* [Problem to work on]:
Two lines below mark the span: the one containing "You are a computer-use" and the one containing "Expand the DevOps project dropdown". Set down both, plus every line between, exactly as they stand, and nothing else.

*****

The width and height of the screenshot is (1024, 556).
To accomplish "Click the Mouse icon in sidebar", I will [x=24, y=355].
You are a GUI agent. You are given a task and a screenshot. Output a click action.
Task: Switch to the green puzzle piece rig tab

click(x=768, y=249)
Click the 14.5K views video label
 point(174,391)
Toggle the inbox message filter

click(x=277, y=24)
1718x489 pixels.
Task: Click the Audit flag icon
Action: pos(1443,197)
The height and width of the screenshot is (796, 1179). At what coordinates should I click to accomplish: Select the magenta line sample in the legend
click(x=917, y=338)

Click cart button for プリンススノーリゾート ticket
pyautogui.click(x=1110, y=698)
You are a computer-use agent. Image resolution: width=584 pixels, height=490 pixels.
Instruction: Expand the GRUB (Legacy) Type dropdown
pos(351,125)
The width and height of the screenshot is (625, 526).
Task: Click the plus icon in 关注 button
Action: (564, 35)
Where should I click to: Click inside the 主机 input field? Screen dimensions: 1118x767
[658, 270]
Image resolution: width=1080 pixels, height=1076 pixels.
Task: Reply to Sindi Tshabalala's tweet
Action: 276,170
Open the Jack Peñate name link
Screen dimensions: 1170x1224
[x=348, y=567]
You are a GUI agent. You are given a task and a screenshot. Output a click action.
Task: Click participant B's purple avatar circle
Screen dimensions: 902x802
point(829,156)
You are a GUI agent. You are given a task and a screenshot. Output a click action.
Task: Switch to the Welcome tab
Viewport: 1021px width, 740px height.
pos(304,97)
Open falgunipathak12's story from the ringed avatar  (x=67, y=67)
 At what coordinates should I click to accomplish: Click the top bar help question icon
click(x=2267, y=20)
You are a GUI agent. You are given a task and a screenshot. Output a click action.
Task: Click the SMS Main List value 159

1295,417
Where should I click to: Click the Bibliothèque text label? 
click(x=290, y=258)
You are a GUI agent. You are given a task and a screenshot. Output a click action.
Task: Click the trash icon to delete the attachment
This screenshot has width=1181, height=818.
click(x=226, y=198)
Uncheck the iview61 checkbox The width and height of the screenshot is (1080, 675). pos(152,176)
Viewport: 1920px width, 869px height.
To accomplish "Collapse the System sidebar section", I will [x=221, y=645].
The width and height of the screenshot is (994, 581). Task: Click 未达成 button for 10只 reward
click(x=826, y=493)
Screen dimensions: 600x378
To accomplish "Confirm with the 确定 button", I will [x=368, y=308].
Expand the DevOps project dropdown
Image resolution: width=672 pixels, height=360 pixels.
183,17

*****

* [Response area]:
You are a computer-use agent. Image resolution: width=584 pixels, height=490 pixels.
Instruction: Expand the GRUB (Legacy) Type dropdown
pos(351,125)
The width and height of the screenshot is (625, 526).
Task: Click the plus icon in 关注 button
Action: (564, 35)
Where should I click to: Click inside the 主机 input field? Screen dimensions: 1118x767
[658, 270]
Image resolution: width=1080 pixels, height=1076 pixels.
Task: Reply to Sindi Tshabalala's tweet
Action: 276,170
Open the Jack Peñate name link
Screen dimensions: 1170x1224
[x=348, y=567]
You are a GUI agent. You are given a task and a screenshot. Output a click action.
Task: Click participant B's purple avatar circle
Screen dimensions: 902x802
point(829,156)
You are a GUI agent. You are given a task and a screenshot. Output a click action.
Task: Switch to the Welcome tab
Viewport: 1021px width, 740px height.
pos(304,97)
Open falgunipathak12's story from the ringed avatar  (x=67, y=67)
 At what coordinates should I click to accomplish: Click the top bar help question icon
click(x=2267, y=20)
You are a GUI agent. You are given a task and a screenshot. Output a click action.
Task: Click the SMS Main List value 159

1295,417
Where should I click to: Click the Bibliothèque text label? 
click(x=290, y=258)
You are a GUI agent. You are given a task and a screenshot. Output a click action.
Task: Click the trash icon to delete the attachment
This screenshot has width=1181, height=818.
click(x=226, y=198)
Uncheck the iview61 checkbox The width and height of the screenshot is (1080, 675). pos(152,176)
Viewport: 1920px width, 869px height.
To accomplish "Collapse the System sidebar section", I will [x=221, y=645].
The width and height of the screenshot is (994, 581). Task: Click 未达成 button for 10只 reward
click(x=826, y=493)
Screen dimensions: 600x378
To accomplish "Confirm with the 确定 button", I will [x=368, y=308].
Expand the DevOps project dropdown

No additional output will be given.